**Set exercise**
Please duplicate the passage on at-bats and hitting probability below, everything from "The player is" down to "density for \(AB\).".
:: Extract to read ::
Suppose the player has obtained 200 hits during the season. What have you learned about the number of at-bats and probability of hit for this player? Can you predict the number of hits this player will get for the following season?
This problem is a bit unusual since one does not know the number of at-bats AB or the probability \(p\) for this player. But we have prior knowledge about the number of at-bats and the hitting probability that we can model by a prior distribution \(g(AB, p)\). By combining this prior with the likelihood, we can learn about the at-bats and probability of success by the posterior distribution, and we can use the predictive distribution to learn about the number of hits in the following season.
We construct a prior for the pair (\(AB, p\)) by decomposing the prior as the product \[ g(AB, p) = g(AB) g(p | AB), \] and separately construct the marginal prior for the at-bats \(AB\) and the prior of the hitting probability \(p\) conditional on the at-bats \(AB\).
The player is known to be a full-time player which means that the player obtains between 400 and 700 at-bats in a season. We can construct a prior for \(AB\) by looking at the distribution of at-bats for all players in a particular season. Figure 1 shows a histogram of the at-bats and the smooth curve represents a density estimate. We can use this density estimate as our prior density for \(AB\).
:::
:: Excerpted records ::
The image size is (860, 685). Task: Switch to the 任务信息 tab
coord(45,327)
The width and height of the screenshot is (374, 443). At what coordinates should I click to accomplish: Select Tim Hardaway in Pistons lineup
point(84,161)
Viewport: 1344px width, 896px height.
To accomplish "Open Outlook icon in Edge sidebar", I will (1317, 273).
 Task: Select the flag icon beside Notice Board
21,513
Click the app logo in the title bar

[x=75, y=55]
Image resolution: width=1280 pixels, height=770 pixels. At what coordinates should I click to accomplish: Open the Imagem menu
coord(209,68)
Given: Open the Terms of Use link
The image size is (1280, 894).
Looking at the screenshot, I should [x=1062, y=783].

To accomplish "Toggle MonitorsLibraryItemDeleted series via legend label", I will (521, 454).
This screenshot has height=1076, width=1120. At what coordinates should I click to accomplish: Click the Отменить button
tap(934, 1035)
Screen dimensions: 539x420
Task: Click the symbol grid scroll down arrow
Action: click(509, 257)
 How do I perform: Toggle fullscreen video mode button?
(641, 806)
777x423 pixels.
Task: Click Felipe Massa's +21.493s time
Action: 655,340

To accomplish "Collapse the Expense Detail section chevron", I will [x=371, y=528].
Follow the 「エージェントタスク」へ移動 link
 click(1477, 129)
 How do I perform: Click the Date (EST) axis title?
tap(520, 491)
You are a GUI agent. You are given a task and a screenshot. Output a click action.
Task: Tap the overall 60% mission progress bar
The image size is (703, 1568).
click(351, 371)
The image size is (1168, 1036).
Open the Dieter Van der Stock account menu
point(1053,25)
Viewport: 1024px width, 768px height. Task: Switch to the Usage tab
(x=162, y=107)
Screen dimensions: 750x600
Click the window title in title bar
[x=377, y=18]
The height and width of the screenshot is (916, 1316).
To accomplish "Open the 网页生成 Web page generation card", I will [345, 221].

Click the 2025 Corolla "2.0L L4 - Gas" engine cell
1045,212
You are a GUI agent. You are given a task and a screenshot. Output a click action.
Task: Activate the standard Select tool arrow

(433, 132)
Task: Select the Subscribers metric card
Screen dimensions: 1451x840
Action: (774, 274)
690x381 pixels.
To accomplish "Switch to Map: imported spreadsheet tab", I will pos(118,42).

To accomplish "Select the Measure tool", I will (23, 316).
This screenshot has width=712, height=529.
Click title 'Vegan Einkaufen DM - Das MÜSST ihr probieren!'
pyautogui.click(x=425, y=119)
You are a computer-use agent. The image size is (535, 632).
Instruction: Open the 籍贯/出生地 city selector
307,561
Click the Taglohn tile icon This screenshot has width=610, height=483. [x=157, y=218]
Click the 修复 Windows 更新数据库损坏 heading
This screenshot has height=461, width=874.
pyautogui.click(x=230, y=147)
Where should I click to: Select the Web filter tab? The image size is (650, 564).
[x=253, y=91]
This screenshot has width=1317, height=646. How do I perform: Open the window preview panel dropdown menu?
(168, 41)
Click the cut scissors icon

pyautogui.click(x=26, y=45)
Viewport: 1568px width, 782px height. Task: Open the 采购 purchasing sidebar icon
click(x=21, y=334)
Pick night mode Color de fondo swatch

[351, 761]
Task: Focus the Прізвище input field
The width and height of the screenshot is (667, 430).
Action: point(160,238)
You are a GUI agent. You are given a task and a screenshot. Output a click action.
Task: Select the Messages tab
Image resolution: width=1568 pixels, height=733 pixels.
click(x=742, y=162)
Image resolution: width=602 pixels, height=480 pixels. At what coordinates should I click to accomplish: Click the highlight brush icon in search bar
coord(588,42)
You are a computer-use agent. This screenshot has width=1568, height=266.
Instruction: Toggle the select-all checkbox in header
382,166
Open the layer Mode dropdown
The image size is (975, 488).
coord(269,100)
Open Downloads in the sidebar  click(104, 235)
:::
**Finished task**
The player is known to be a full-time player which means that the player obtains between 400 and 700 at-bats in a season. We can construct a prior for \(AB\) by looking at the distribution of at-bats for all players in a particular season. Figure 1 shows a histogram of the at-bats and the smooth curve represents a density estimate. We can use this density estimate as our prior density for \(AB\).